The runmask is simply a bitmap; each bit position indicates a particular processor. For example, the runmask 0x05 (binary 00000101) allows the thread to run on processors 0 (the 0x01 bit) and 2 (the 0x04 bit).

If you use _NTO_TCTL_RUNMASK, the runmask is limited to the size of an int (currently 32 bits). Threads created by the calling thread don't inherit the specified runmask.

If you want to support more processors than fit in an int, or you want to set the inherit mask, you need to use the _NTO_TCTL_RUNMASK_GET_AND_SET_INHERIT command described below.

The <sys/neutrino.h> file defines some macros that you can use to work with a runmask:

RMSK_SET(cpu, p)
Set the bit for cpu in the mask pointed to by p.
RMSK_CLR(cpu, p)
Clear the bit for cpu in the mask pointed to by p.
RMSK_ISSET(cpu, p)
Determine if the bit for cpu is set in the mask pointed to by p.

The CPUs are numbered from 0. These macros work with runmasks of any length.

Bound multiprocessing (BMP) is a variation on SMP that lets you specify which processors a process or thread and its children can run on. To specify this, you use an inherit mask.

To set a thread's inherit mask, you use ThreadCtl() with the _NTO_TCTL_RUNMASK_GET_AND_SET_INHERIT control flag. Conceptually, the structure that you pass with this command is as follows:

struct _thread_runmask {
    int size;
    unsigned runmask[size];
    unsigned inherit_mask[size];
};

If you set the runmask member to a nonzero value, ThreadCtl() sets the runmask of the calling thread to the specified value. If you set the runmask member to zero, the runmask of the calling thread isn't altered.

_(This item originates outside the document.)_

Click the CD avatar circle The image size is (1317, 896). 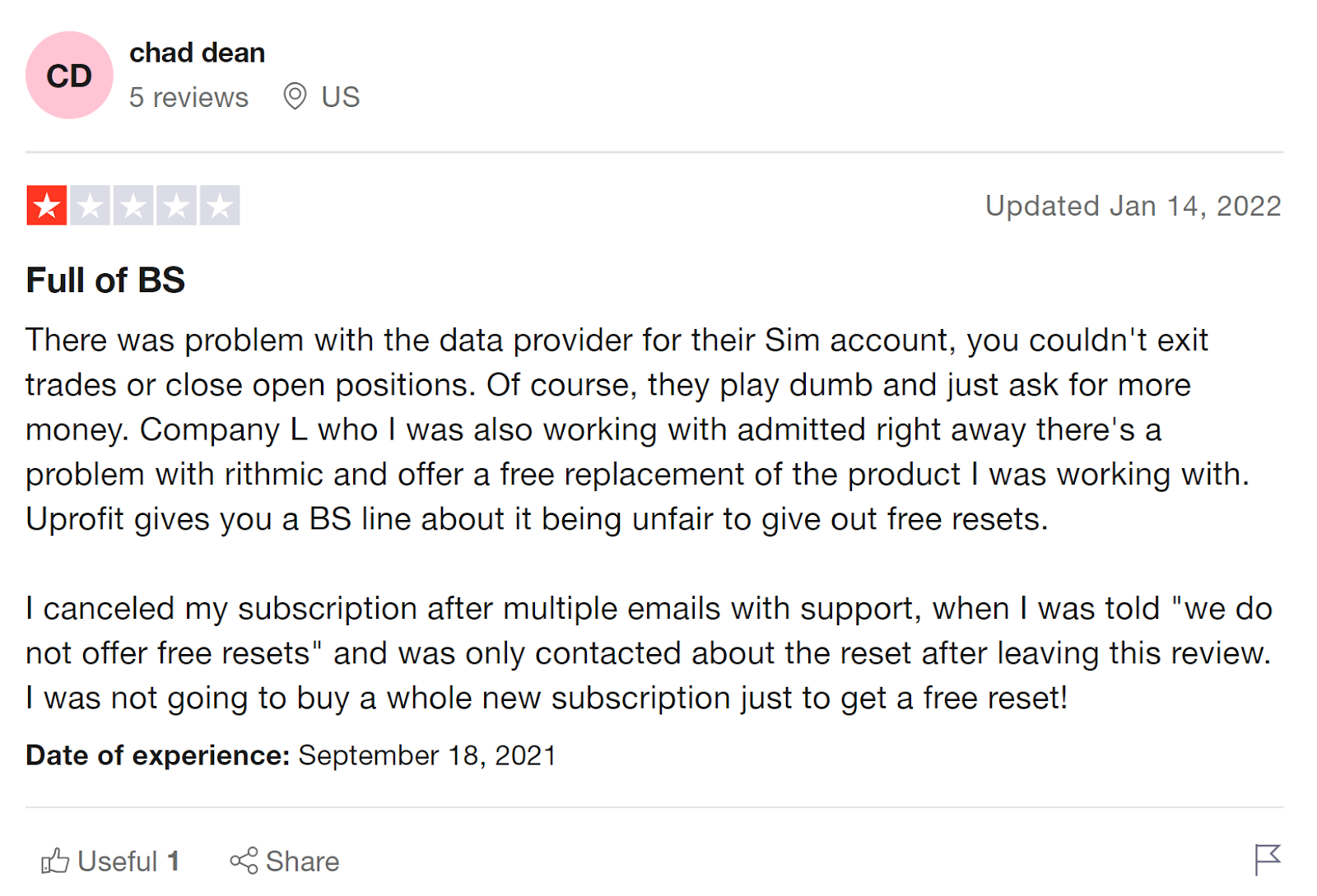pos(69,76)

If you set the inherit_mask member to a nonzero value, ThreadCtl() sets the calling thread's inheritance mask to the specified value(s); if the calling thread creates any children by calling pthread_create(), fork(), spawn(), vfork(), and exec(), the children inherit this mask. If you set the inherit_mask member to zero, the calling thread's inheritance mask isn't changed.

If you look at the definition of _thread_runmask in <sys/neutrino.h>, you see that it's actually declared like this:

struct _thread_runmask {
    int         size;
/*  unsigned    runmask[size];      */
/*  unsigned    inherit_mask[size]; */
};

This is because the number of elements in the runmask and inherit_mask arrays depends on the number of processors in your multicore system. You can use the RMSK_SIZE() macro to determine how many unsigned integers you need for the masks; pass the number of CPUs (found in the system page) to this macro.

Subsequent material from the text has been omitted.